START PROVIDED ENTRIES

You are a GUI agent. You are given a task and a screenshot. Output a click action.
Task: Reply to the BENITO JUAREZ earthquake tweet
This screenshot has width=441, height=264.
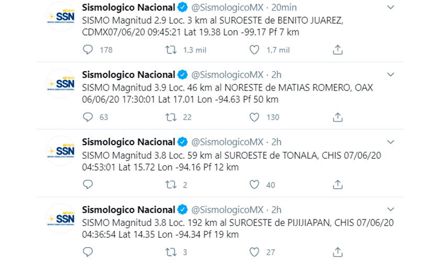[x=88, y=50]
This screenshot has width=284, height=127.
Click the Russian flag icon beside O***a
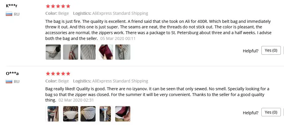[x=9, y=81]
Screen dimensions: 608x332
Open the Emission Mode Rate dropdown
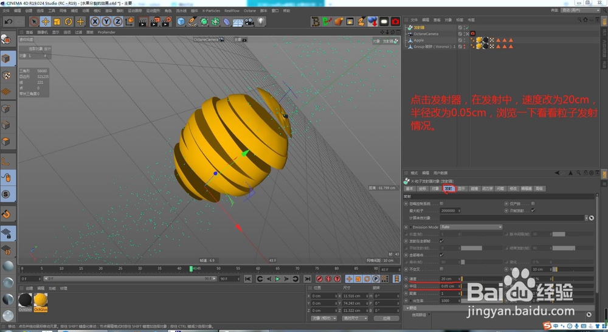point(471,227)
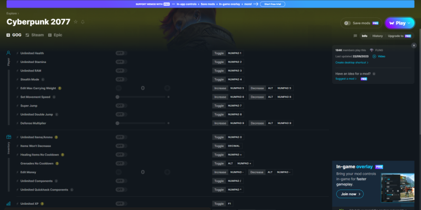
Task: Click the notification bell next to game title
Action: [83, 22]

END PROVIDED ENTRIES

* _PROBLEM DESCRIPTION_
Would you print all the entries again exactly, minus any pictures?

* _RESPONSE AREA_
You are a GUI agent. You are given a task and a screenshot. Output a click action.
Task: Reply to the BENITO JUAREZ earthquake tweet
This screenshot has width=441, height=264.
[x=88, y=50]
This screenshot has width=284, height=127.
Click the Russian flag icon beside O***a
[x=9, y=81]
Screen dimensions: 608x332
Open the Emission Mode Rate dropdown
point(471,227)
Task: Click the notification bell next to game title
Action: [83, 22]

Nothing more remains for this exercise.